The hot path is deterministic Rust only — no LLM, no extra network calls. Measured overhead is ~2ms p99 on commodity hardware.

Fail open

Any chukei-side failure — parse error, plugin panic, cache problem — degrades to byte-identical passthrough. A query is never broken by the proxy. This is the property that makes a supervised pilot safe: the worst case is paying what you already pay.
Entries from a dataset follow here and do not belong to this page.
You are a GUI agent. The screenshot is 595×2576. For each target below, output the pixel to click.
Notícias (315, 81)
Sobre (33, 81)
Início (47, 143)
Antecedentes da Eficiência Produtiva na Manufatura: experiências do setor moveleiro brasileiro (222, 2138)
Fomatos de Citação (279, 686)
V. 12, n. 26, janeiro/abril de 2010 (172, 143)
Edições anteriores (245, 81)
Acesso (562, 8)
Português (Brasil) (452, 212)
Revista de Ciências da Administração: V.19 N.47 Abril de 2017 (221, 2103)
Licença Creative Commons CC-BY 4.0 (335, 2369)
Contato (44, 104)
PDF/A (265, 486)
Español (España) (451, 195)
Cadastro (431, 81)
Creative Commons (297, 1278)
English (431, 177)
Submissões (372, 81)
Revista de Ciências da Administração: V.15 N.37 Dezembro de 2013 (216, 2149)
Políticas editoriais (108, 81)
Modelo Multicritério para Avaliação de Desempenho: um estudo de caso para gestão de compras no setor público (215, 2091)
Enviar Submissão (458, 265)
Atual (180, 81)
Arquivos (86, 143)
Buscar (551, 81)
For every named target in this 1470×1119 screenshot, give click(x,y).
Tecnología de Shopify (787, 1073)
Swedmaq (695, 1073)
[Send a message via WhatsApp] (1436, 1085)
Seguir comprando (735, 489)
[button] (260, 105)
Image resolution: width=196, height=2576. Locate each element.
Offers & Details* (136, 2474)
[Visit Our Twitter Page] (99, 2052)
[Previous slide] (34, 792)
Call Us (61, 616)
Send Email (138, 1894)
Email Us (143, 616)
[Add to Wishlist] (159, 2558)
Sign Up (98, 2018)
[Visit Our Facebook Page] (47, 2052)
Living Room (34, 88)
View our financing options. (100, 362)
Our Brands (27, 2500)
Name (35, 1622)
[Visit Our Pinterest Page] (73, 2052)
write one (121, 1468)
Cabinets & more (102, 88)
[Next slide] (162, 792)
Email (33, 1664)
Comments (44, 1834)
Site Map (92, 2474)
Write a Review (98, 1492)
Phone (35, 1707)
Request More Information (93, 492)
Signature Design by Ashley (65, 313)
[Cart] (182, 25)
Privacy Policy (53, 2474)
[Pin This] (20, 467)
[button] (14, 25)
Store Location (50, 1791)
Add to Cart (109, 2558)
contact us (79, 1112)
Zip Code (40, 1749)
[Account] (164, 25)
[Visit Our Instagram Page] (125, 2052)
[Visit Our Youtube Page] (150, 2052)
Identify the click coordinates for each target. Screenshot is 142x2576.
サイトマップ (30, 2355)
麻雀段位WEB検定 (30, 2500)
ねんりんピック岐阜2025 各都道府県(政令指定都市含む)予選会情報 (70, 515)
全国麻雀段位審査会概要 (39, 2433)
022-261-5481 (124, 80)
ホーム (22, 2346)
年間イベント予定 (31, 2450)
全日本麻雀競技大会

The cache is false-positive-intolerant

  • Only deterministic reads are cacheable (a strict determinism gate vetoes RANDOM(), CURRENT_TIMESTAMP(), writes, and anything ambiguous).
  • Writes invalidate cached entries for the affected tables.
  • Chunked (large) results are never cached — chunk downloads go directly from the driver to Snowflake's presigned cloud storage URLs.
  • Blame mode re-executes a sample of cache hits against live Snowflake and counts mismatches. The SLO is zero; a 13.5-hour soak recorded 60,000 hits and 0 mismatches.

Sessions and credentials

Client auth passes through verbatim — password, key-pair (JWT), and programmatic access tokens are all validated end-to-end. Session tokens live in memory only and re-key automatically on Snowflake's ~4-hour token rotation. chukei never persists or logs credentials.

Plugins

Plugins communicate only via a Decision enum merged by precedence (Veto > ServeFromCache > Route > Rewrite > SetWarehouseSize > Annotate). The five built-in plugins — cache, router, rewrite, suspend, attribute — are all independently kill-switchable via CHUKEI_PLUGINS_*_ENABLED env overrides.